I’m still not clear on what you hope to gain from the mechanical adjustments you’re working on but, regarding the later release, holding onto the ball longer isn’t the way to do it. Your release needs to be timed to hit your spot. Holding onto the ball longer will prevent you from doing that.

The way to get your release point out front further is through other mechanical elements in your delivery. For example, staying closed longer lets you rotate later and push your release point out front further as will getting stacked coming out of shoulder rotation (which I think you already do well).



I was wondering what you think I should work on with mechancis. Because something needs to be fixed I think it is my arm action, but that is what I was told by some peopl(before I posted on this site), but I just would like suggestions. I think that my front leg needs to be more firm and I need to post off of it. But do you think if the arm action was fixed things would fall into place.

Also what things could I do to help with my external rotation. Right now I am manually getting stretched by the trainers back and then I do the bat stretch with a fungo to stretch it also.
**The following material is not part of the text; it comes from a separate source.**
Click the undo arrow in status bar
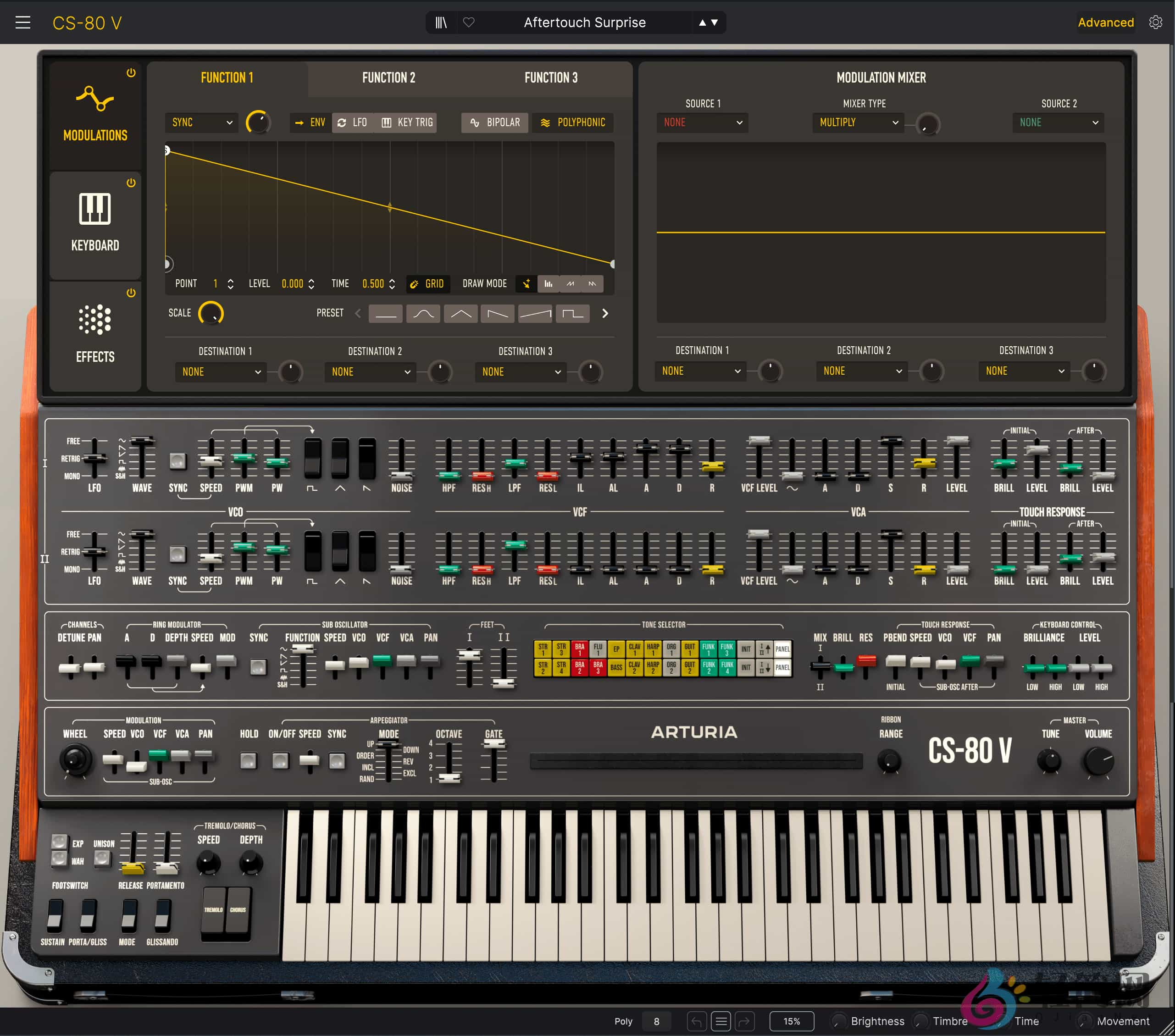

if you’re working with the reds trainer you are in good hands. that is the last team my dear friend vern ruhle worked for as their pitching rehab coach before he died 3 years ago.

most pitchers do not have a problem with external rotation (the elbow bent and taking the ball behind the body. this involves the front of the shoulder. most of the imbalance is in the back of the shoulder. every time you throw a ball, you stretch the front of the shoulder when you lay the throwing hand back to throw. the problem occurs after you throw, the muscles in the back are not stretch and tend to shorten. these require specific stretches usually using a strap and a 3 to 4 foot stick or pole.
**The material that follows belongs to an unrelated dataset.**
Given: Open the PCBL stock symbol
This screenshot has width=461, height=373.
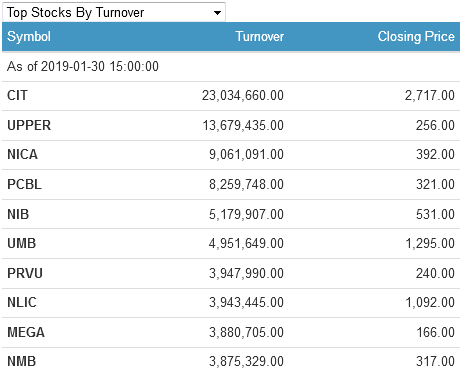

the reds trainer will know what they are, and i’m sure you are doing those and jobe style dumbell or sugical tube work.

i am a coach. my son is a high school junior this coming spring. we have won 4 national championships in summer leagues and i played d1 baseball at oral roberts and in the alaskan summer league years ago.

i lived with dodger great jim brewer our college pitching coach for 2 summers and was a baseball business partner for 10 years with vern ruhle who pitched and was a pitching coach in the major leagues, as was brewer. i have a ph.d. in educational research and have studies pitching and hitting from a genuine scientific study perspective. some of the information may help you, but you find what works best for you.
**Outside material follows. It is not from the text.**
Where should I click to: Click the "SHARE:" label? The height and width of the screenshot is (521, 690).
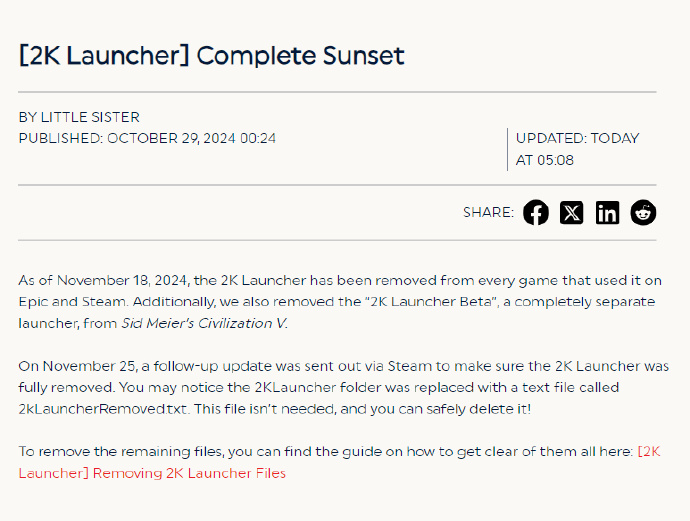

one of the problems with baseball is people teach and think some things that really don’t happen. if someone can’t show you on video what they are talking about using a hall of fame player, i would be leary of what they are teaching. always check out someone’s credentials. that is wise. and some guys with great credentials do not stand up to the videotape test. then well meaning folks misunderstand what someone is saying or teach something that is much less than ideal.

anyway. good luck. you seem like a nice kid that genuinely wants to get better. learn to anaylize things and understand them for yourself. relying on someone else is a dangerous situation. your idea about talking to major league veterans who are retired is an excellent approach. sometimes they are happy to help you.


I didn’t know Xavier got too many 90+ lefties. :smiley:

Im not on here to lie. Just get help but i do throw what I said, not trying to lie.

[quote=“jumpman24”]Im not on here to lie. Just get help but i do throw what I said, not trying to lie.[/quote]It wasn’t to question what you said. :smiley: Just a statement.